On South Sudan’s Sixth Birthday:6 Things You Should Know

"A stable future under Kiir or Machar seems far-fetched. Military
hard-liners are threatening to step in and take over the country. But
chaos and dictatorship need not reign."
10 July 2017
By Sophia Dawkins July 9
(A Shorthand External View)

South Sudan is 6. The government has cancelled its birthday party. The
treasury is empty. Neither the army nor rebels have command and
control in a civil war that stumps peace mediators. Three million have
fled their homes.

This situation escalated from a shootout in the presidential guard on
the night of Dec. 15, 2013. The misunderstanding spread through the
army barracks, to the capital, and then the rest of the country.

But the civil war has older roots, in 50 years of Sudanese conflicts.
When British colonizers left Sudan in 1956, Khartoum’s carousel of
military juntas continued a British policy of mistreating southerners.

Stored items

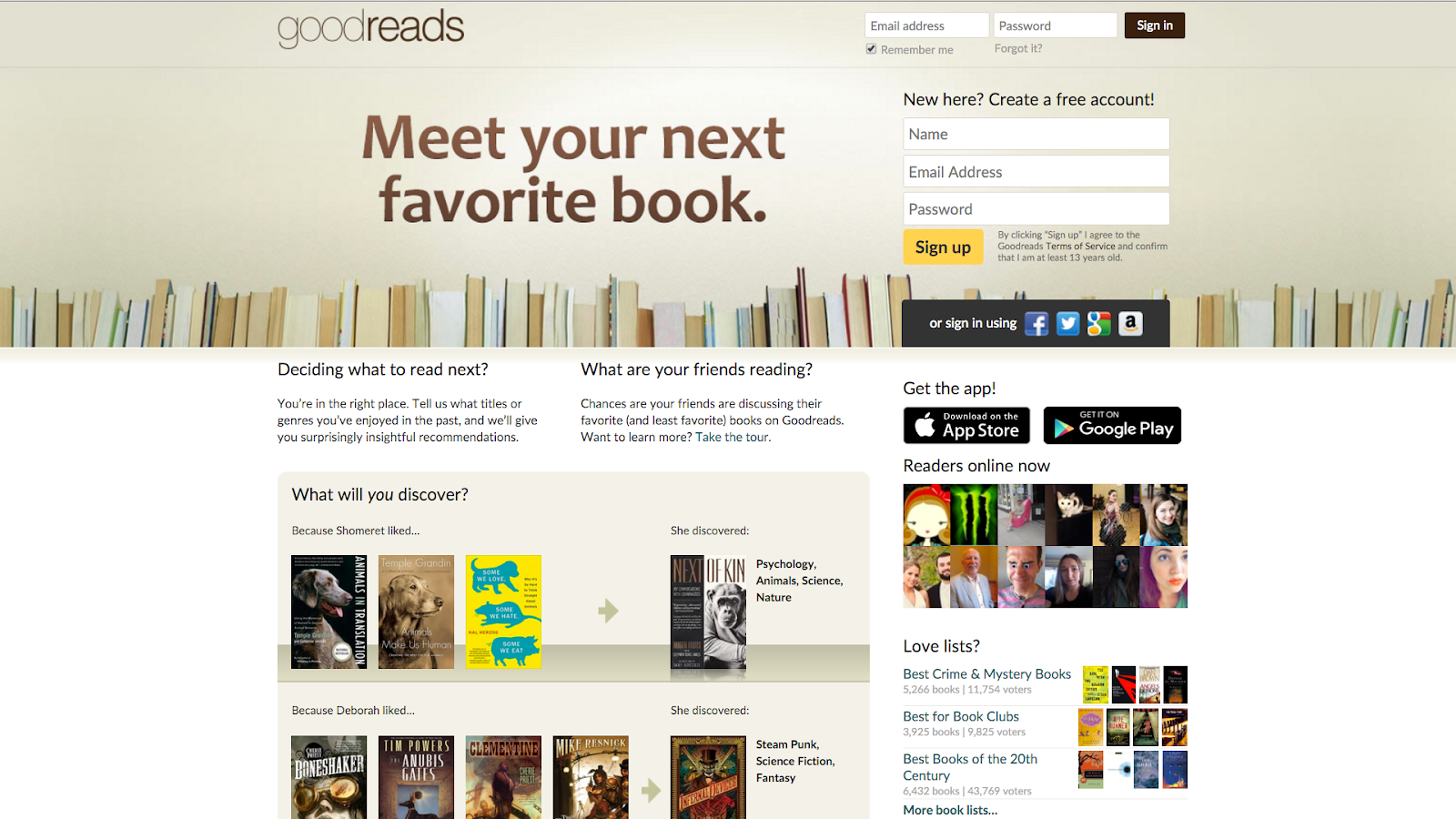Sign in using the Twitter icon
This screenshot has width=1456, height=819.
pos(1068,324)
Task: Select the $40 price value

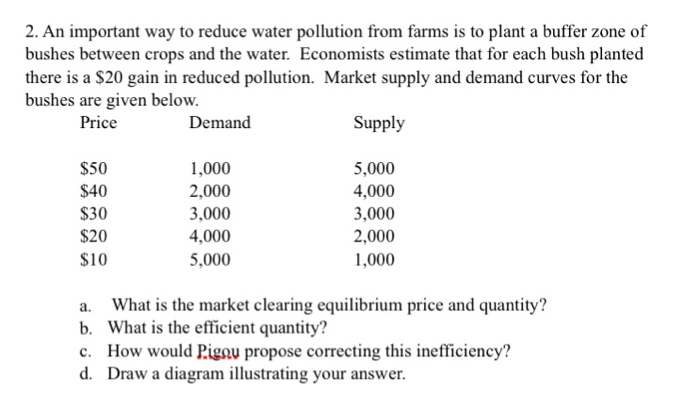Action: click(x=93, y=191)
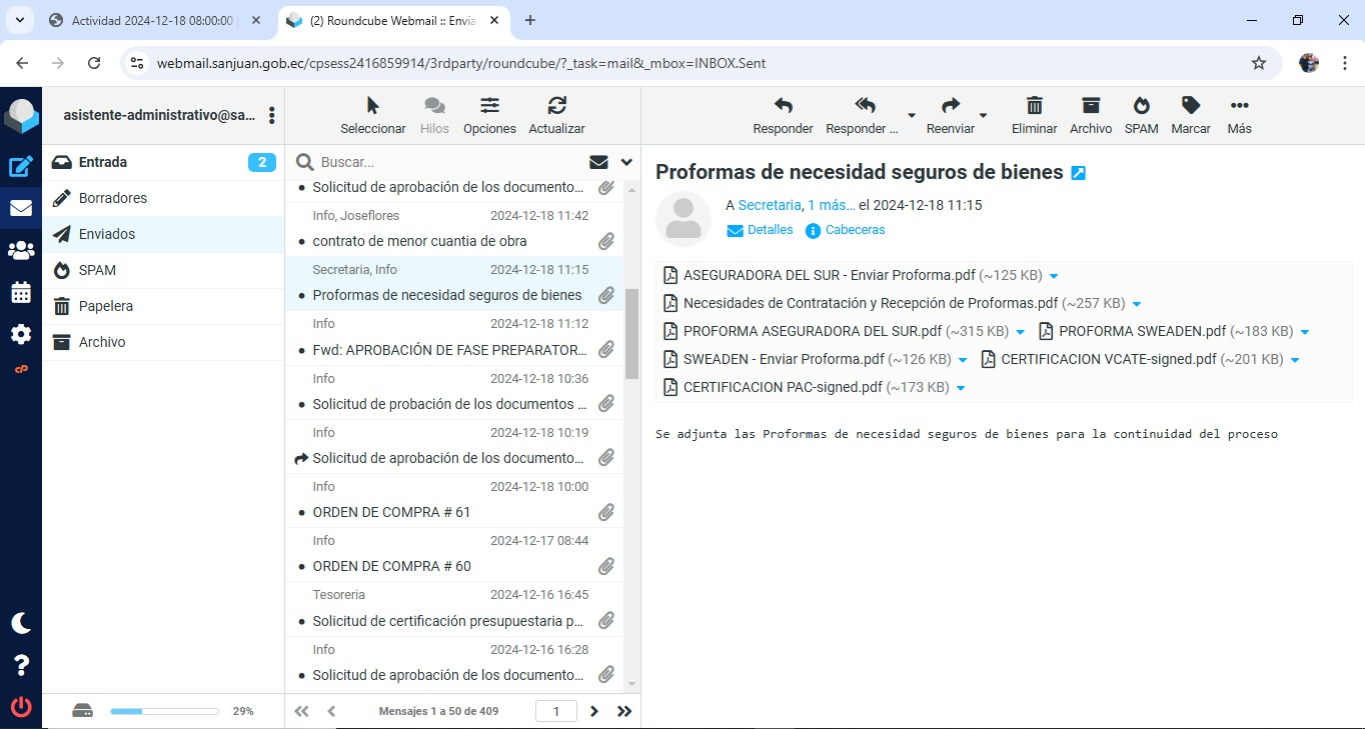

**SET PROBLEM A**:
Answer these questions from the South Sudan article:
(i) On what night did the shootout in the presidential guard take place?
(ii) How many people have fled their homes?
(iii) In what year did British colonizers leave Sudan?
**SET PROBLEM B**: Repeat the South Sudan article word for word, everything from "This situation escalated" down to "of mistreating southerners.".
The stored items are not needed for any of the work here.

**FULL OUTPUT A**:
(i) The night of Dec. 15, 2013.
(ii) Three million.
(iii) 1956.

**FULL OUTPUT B**:
This situation escalated from a shootout in the presidential guard on
the night of Dec. 15, 2013. The misunderstanding spread through the
army barracks, to the capital, and then the rest of the country.

But the civil war has older roots, in 50 years of Sudanese conflicts.
When British colonizers left Sudan in 1956, Khartoum’s carousel of
military juntas continued a British policy of mistreating southerners.